En direct de Krautergersheim, capitale mondiale de la choucroute (25% de la production française), après une discussion à fourchette rompue, on me confirme qu’aujourd’hui, en plaine, les choux pèsent à peine 2kg alors qu’ils devraient atteindre allègrement 6 à 7 kg en cette période. La récolte, elle, devrait déjà battre son plein, les garennes et autres lièvres devraient déjà profiter du festin des feuilles extérieures laissées sur place. Rien, calme plat. Les pluies annoncées résoudront-elles le problème ?

Mais fi des mauvaises nouvelles! Sürkrüt il y aura. 

 Plat emblématique des cuisinières alsaciennes, la choucroute préparée le dimanche restaure la tablée familiale des fatigues de la semaine; elle demande des crus du terroir à l’expression fraîche et franche.

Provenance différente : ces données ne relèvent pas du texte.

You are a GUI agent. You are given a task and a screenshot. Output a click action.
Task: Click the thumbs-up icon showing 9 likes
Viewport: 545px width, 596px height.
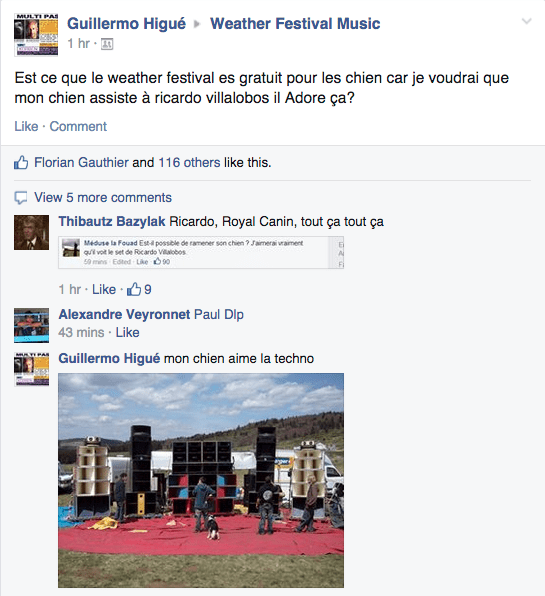coord(134,289)
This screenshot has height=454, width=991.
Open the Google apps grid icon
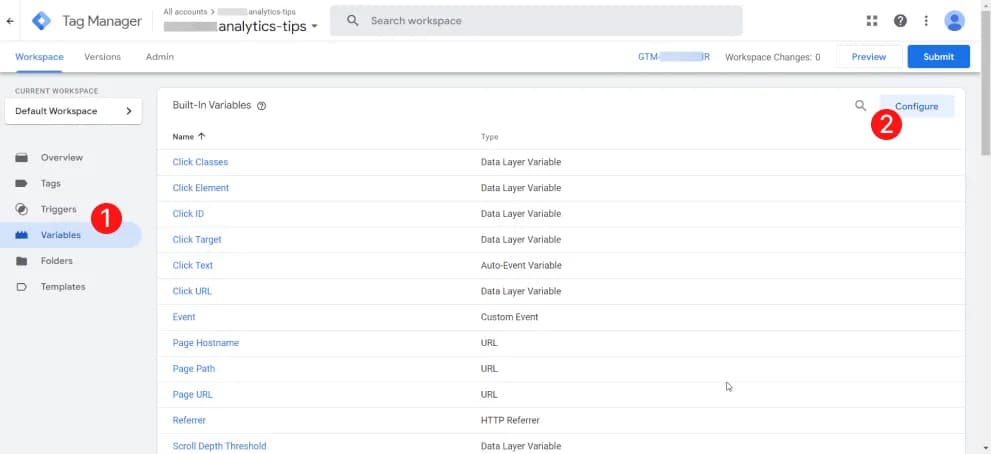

Quant à la choucroute préparée avec une savoureuse perfection par quelque ‘grande toque’ en recherche de révolution culturelle, elle mérite les flacons  d’exception.

La technique de transformation du chou date de plus de 2000 ans, elle nous vient de Chine, importée par l’envahisseur Mongol. En France, incontestablement, la choucroute est bas-rhinoise. Fort de ce constat, en accord avec le plat, je vous suggère trois cuvées issues du dit département. 

Ch‰teau du Loewenstein : vue vers le sud, Gimbelhof

Le, Gimbelhof (Photo (c) Alain Collet)

Suggestion n°1: un Auxerrois de Cléebourg

Cap au nord. Rustique à souhait, escortée de leverknepfle*, la choucroute servie au Gimbelhof, face aux ruines du Flekenstein à Lembach, en pays d’outre-forêt, au sein du parc naturel des Vosges du Nord à 60km au Nord de Strasbourg, trouvera en un fringant auxerrois un rafraîchissant compagnon. Fort opinément, l’auxerrois est l’une des bannières de la cave de Cléebourg, il donne un vin sapide, délicieusement tendu, au fruité très agréable. Guilleret et léger, d’évidentes qualités de droiture et de pureté du fruit viennent émailler sympathiquement ma dégustation. Il me plaira de revenir dans ce petit vignoble de Cléebourg, le plus septentrional d’Alsace  (189 ha près de de Wissembourg), pour faire connaissance de façon plus complète avec les vins de la cave.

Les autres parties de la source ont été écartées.